The Cholesterol Battle: What's High, What's Low, What's Normal

According to the Centers for Disease Control and Prevention (CDC), some 86 million people have cholesterol levels exceeding 200 mg/dL (milligrams per deciliter). As there are few symptoms, most people are unaware of high levels.

Cholesterol and its role

The liver produces cholesterol, which the body needs to make hormones and digest fatty foods. Low-density (LDL) and high-density (HDL) lipoproteins—carry cholesterol through blood vessels. The body produces all that it needs. But, things get complicated with dietary cholesterol found primarily in red meat and dairy products.

Dietary cholesterol has good and bad versions. Saturated fats from animal products and trans fats can contribute to high cholesterol. Foods low in saturated fats—seafood, fish, lean meats, low-fat dairy—and high-fiber foods help manage cholesterol.

Optimum cholesterol ranges

A simple blood test (lipid panel) checks cholesterol.

  • Total cholesterol: about 150 mg/dL; >200 is high
  • High-density lipoprotein (HDL—the good): >40 mg/dL, women; >50 mg/dL, men
  • Low-density lipoprotein (LDL—the bad): normal value <100 mg/DL
  • Triglycerides: <150 mg/dL; fat needed for energy and carried by lipoproteins

High cholesterol risks

High cholesterol increases the risk of heart disease and heart attacks. People with high LDL also have a greater risk of developing carotid artery disease (CAD), which can lead to strokes.
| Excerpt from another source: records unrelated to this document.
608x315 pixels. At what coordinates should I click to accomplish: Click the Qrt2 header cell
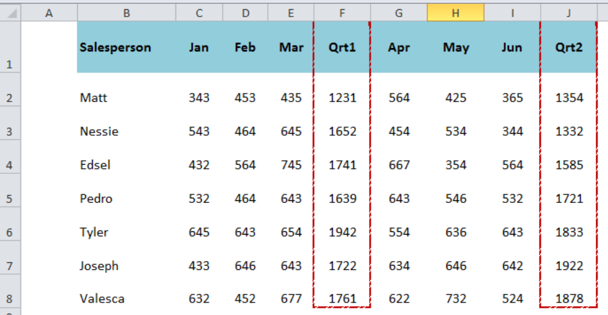[x=568, y=47]
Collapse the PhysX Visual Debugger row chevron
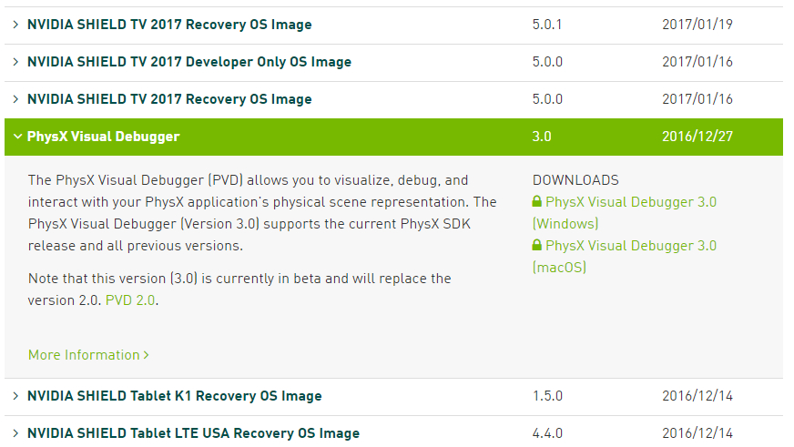794x447 pixels. 16,137
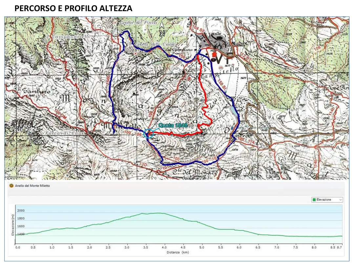This screenshot has height=269, width=356.
Task: Select the cyan circle summit marker
Action: [149, 134]
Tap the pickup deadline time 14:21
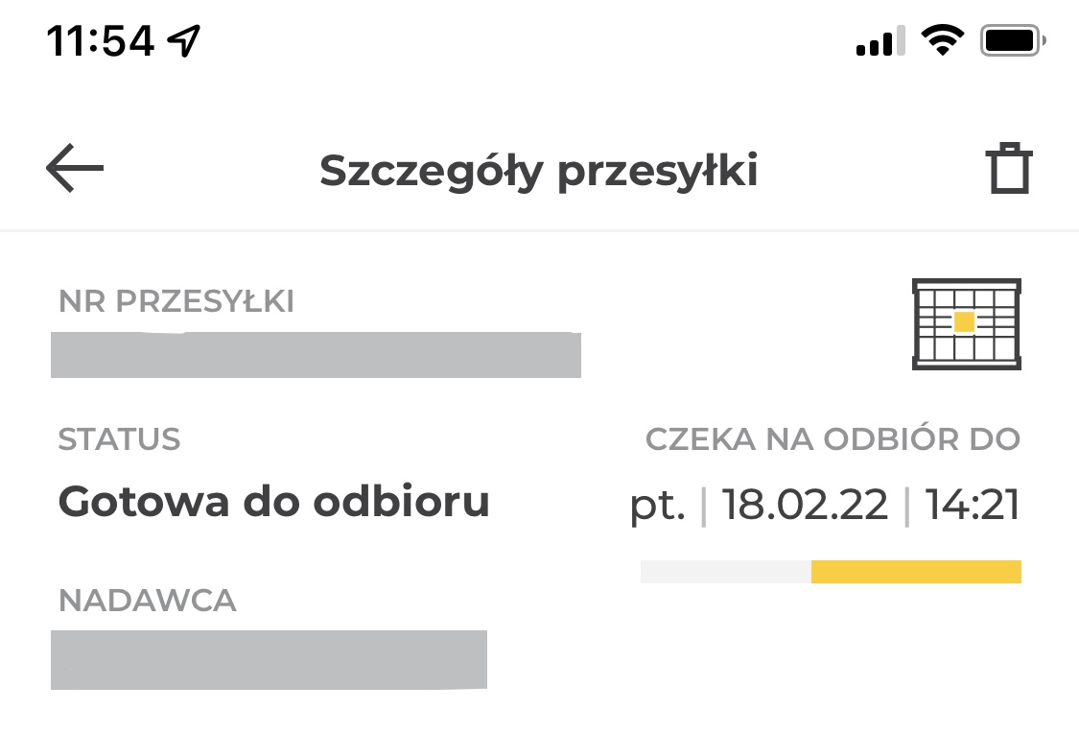 pos(972,505)
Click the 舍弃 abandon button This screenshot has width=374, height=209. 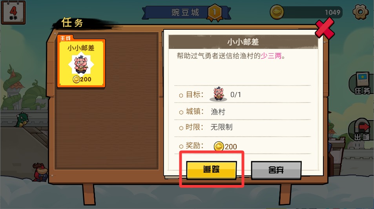(276, 170)
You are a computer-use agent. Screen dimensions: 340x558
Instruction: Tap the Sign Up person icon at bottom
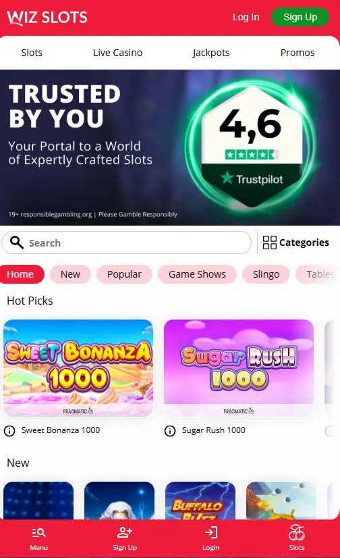125,532
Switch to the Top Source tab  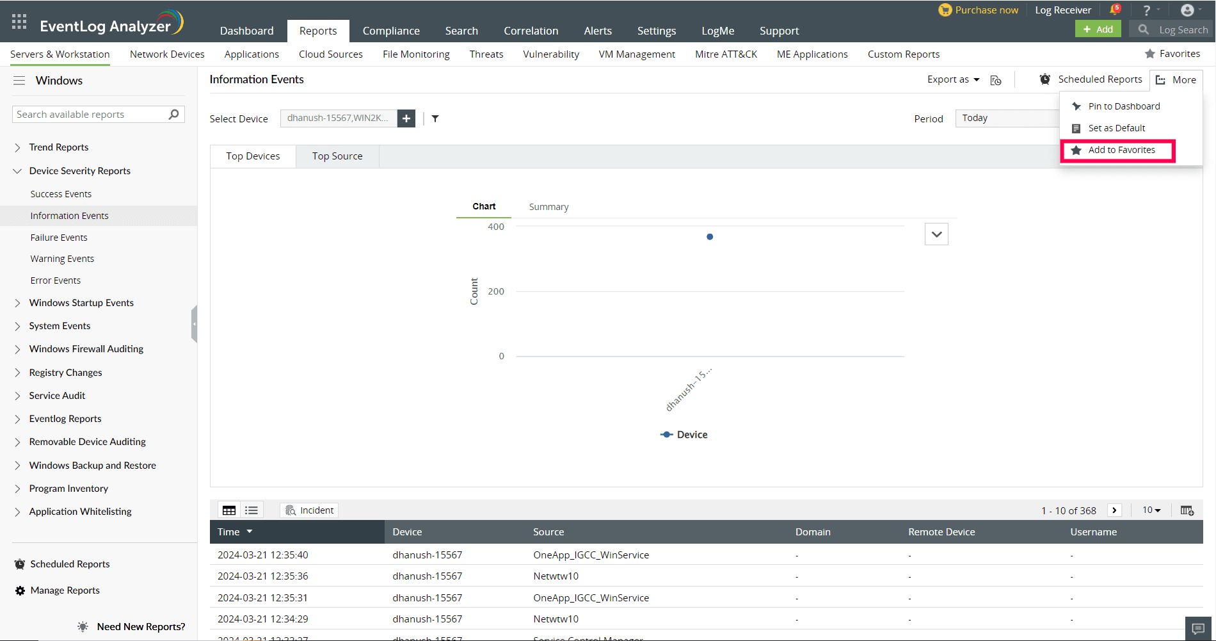(337, 156)
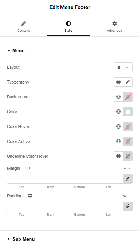Choose the horizontal dots layout option
Image resolution: width=139 pixels, height=245 pixels.
pyautogui.click(x=128, y=67)
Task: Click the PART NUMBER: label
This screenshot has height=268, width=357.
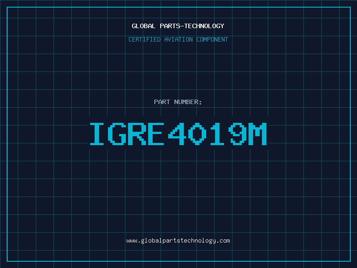Action: (178, 102)
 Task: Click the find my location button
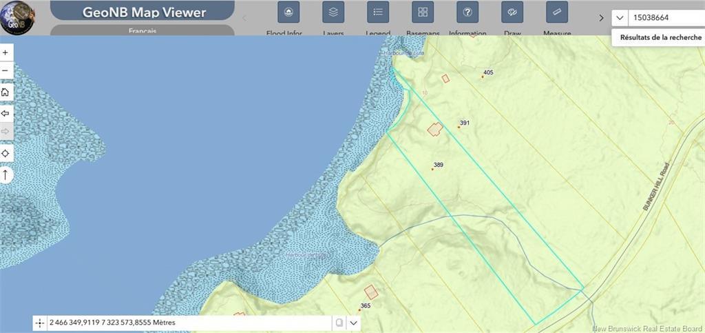coord(6,154)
Risk factors for high cholesterol

  • Age
  • Gender (men tend to have higher cholesterol levels than women)
  • Family history
  • Diet
  • Being overweight
  • Physical inactivity
  • Smoking
  • Excessive alcohol

Managing cholesterol

Lifestyle changes can help reduce cholesterol levels naturally, as well as boost the effectiveness of statins or other cholesterol-lowering medications. Have your cholesterol checked every 4 to 6 years.
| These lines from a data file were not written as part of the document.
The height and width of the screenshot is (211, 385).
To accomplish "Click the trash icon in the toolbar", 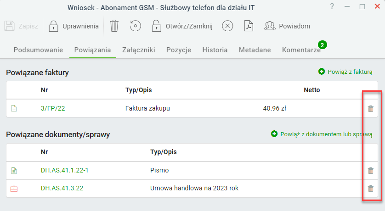I will 114,26.
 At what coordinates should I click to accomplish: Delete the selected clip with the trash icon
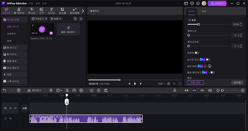(x=19, y=90)
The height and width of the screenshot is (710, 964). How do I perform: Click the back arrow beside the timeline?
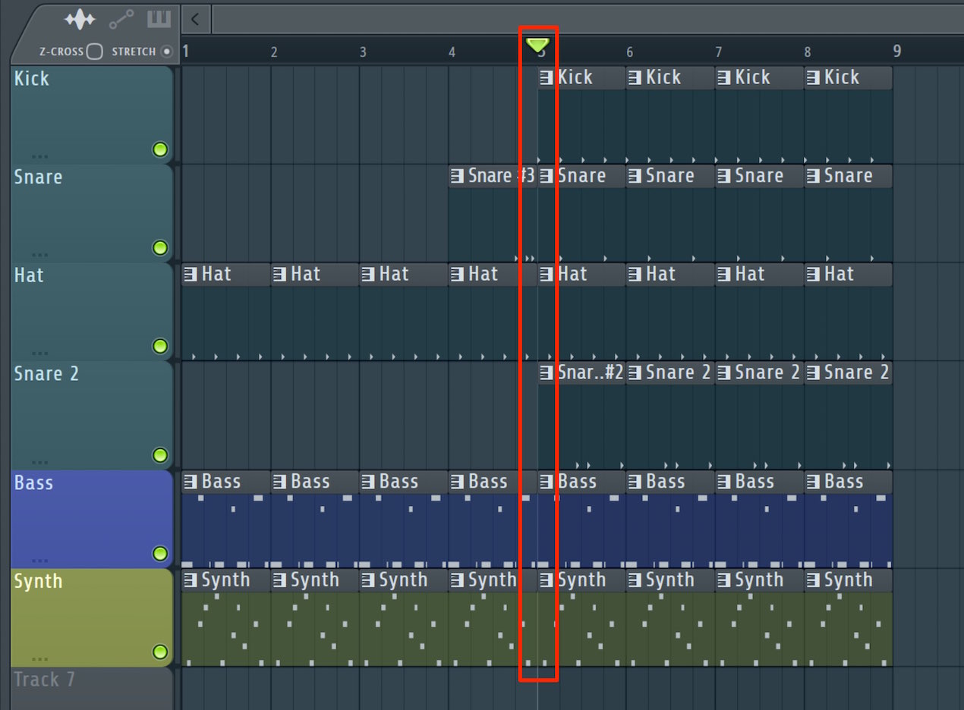195,19
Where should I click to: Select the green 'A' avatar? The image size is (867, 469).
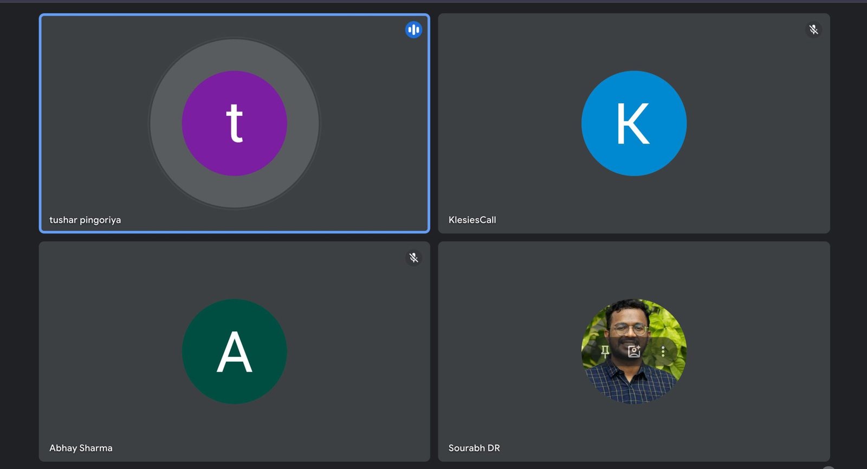[x=234, y=351]
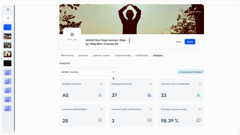Click the certificate icon on certificates card
The width and height of the screenshot is (240, 135).
click(x=149, y=120)
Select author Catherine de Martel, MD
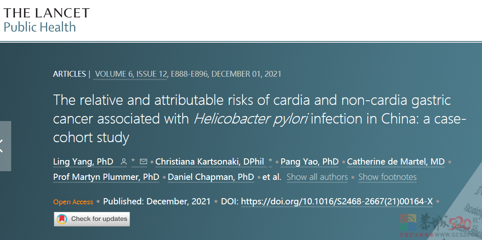Image resolution: width=482 pixels, height=240 pixels. click(x=396, y=162)
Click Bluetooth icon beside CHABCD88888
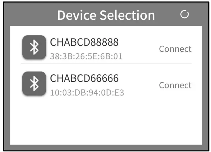The height and width of the screenshot is (152, 211). tap(34, 47)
  • Eat heart-healthy foods. Follow fiber-rich, plant-based eating plans. Eliminate fried and processed foods. Increase fruits, vegetables, oats and beans. Substitute egg whites for whole eggs.
  • Get moving. Physical activity can reduce LDL and increase HDL levels. The CDC recommends at least 150 minutes of moderate intensity exercise weekly.
  • Lose weight.
  • Quit smoking.
  • Limit alcohol to one drink daily for women, two drinks for men.
  • Calm down. Research shows that stress increases cortisol levels, which can raise cholesterol. Take a few minutes in the morning to practice mindfulness or quietly sip a cup of tea or coffee. Avoid doom scrolling.